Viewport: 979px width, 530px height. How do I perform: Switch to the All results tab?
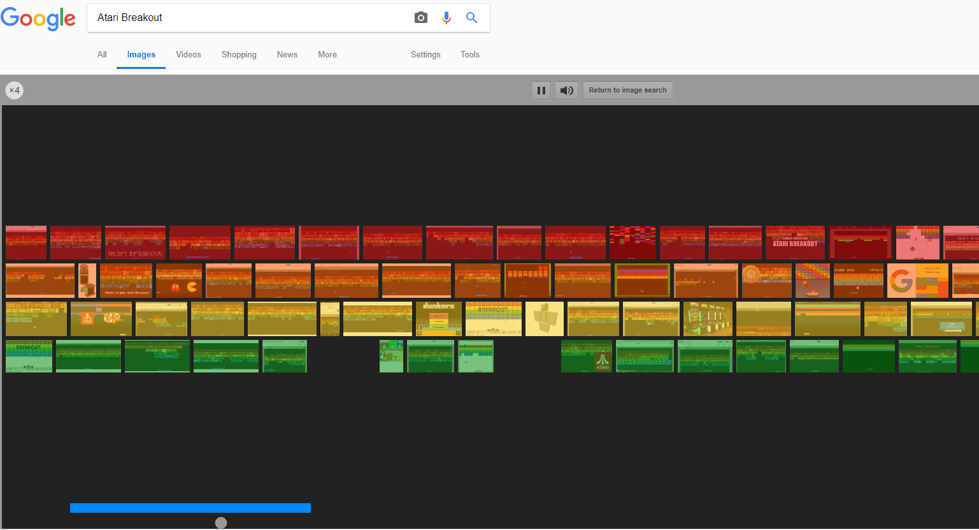tap(102, 54)
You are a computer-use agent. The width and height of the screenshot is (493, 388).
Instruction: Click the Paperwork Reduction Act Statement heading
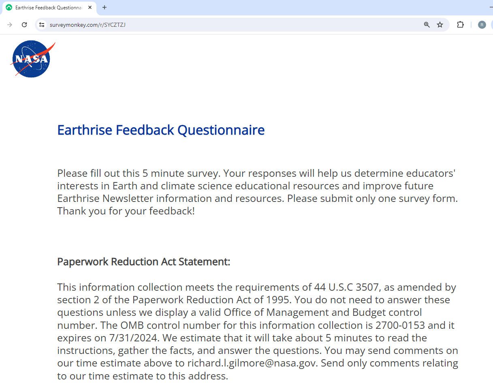click(x=143, y=262)
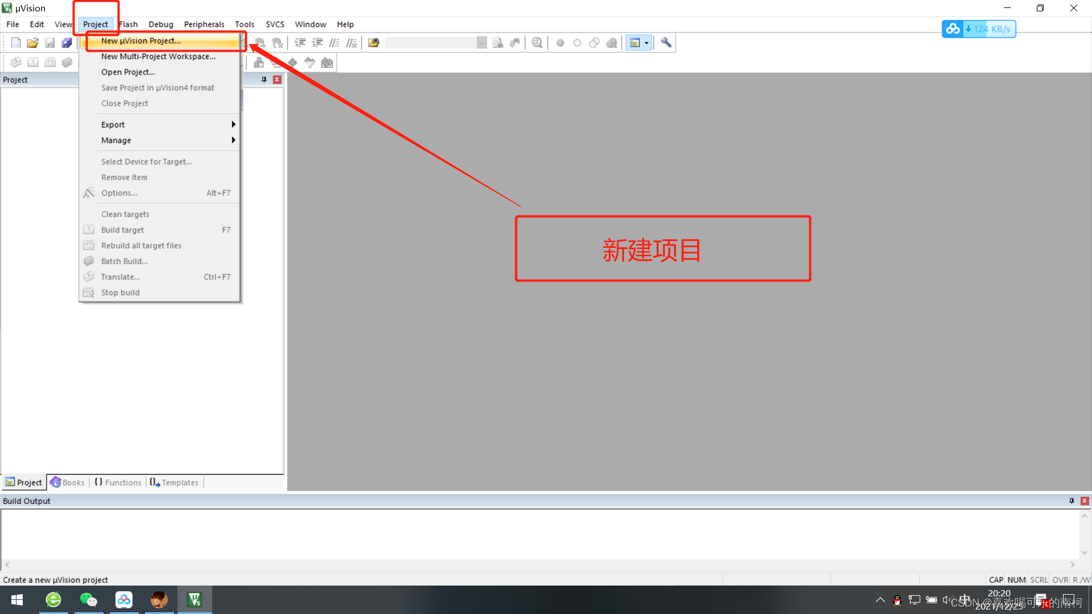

____________

Stated goal - Please copy every line of text in the records above word for word, omitting the pictures.

Response to the task -
Viewport: 979px width, 530px height. How do I perform: Switch to the All results tab?
tap(102, 54)
You are a computer-use agent. The width and height of the screenshot is (493, 388).
Instruction: Click the Paperwork Reduction Act Statement heading
click(x=143, y=262)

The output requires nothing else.